Tag Archives: Salm-Salm

Cinco de Mayo:What Is Everybody Celebrating?

Now here’s an iUniverse book well worth the twenty dollars they charge for a paperback. It hardly matters that the title’s annual Mexican and Mexican-American commemoration of an 1862 Mexican whipping of the French army is dealt with in the first forty pages. The rest of the 278-page book, which I found hard to put down for long, is about Napoleon III’s attempted takeover of Mexico while we were busy fighting our Civil War–until the Mexicans, with some post-war help from us, finally drove them out in 1867.

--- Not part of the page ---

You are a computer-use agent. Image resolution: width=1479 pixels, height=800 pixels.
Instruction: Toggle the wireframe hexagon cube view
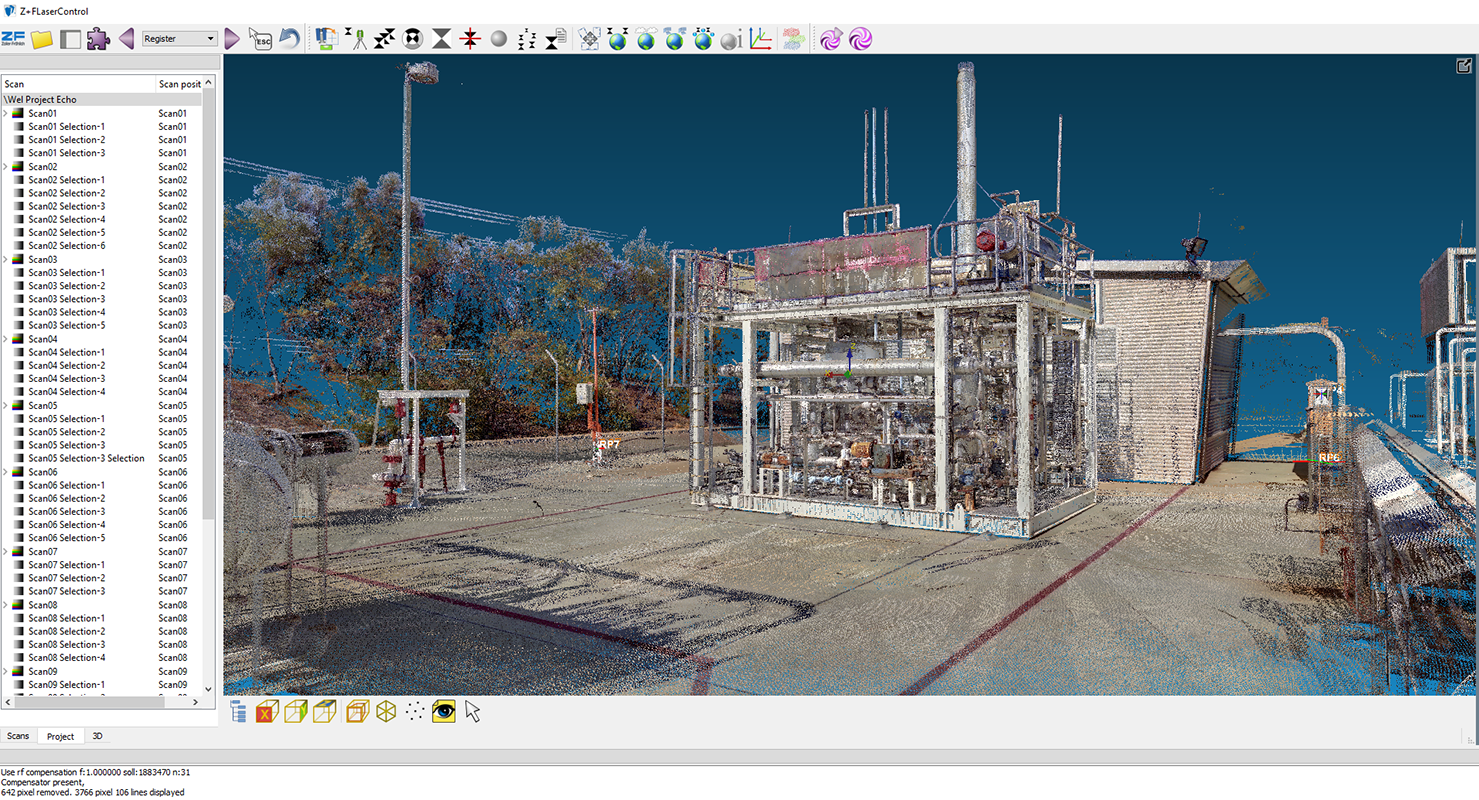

I never knew how inept the French commanders were, though Mexican president Juarez and his loyalists would have been tough adversaries for any invader. I knew "Emperor" Maximilian was out of his element, but not that he was that foolish–or that his more realistic wife had a nervous breakdown. Arranged as a series of vignettes, the book is full of colorful details often missing from the dry histories. For instance, there is the former colonel of a New York regiment of Union volunteers who almost was executed with Maximilian, until the colonel’s wife talked Juarez into sparing him. Things like that make the book a very entertaining adventure, as well as a respectable footnoted history. It also has a nice bibliography for further exploration. Except for a few typos, a misleading blurb on the back cover, and some minor needless repetition, Austin author Donald W. Miles’ work is a great read.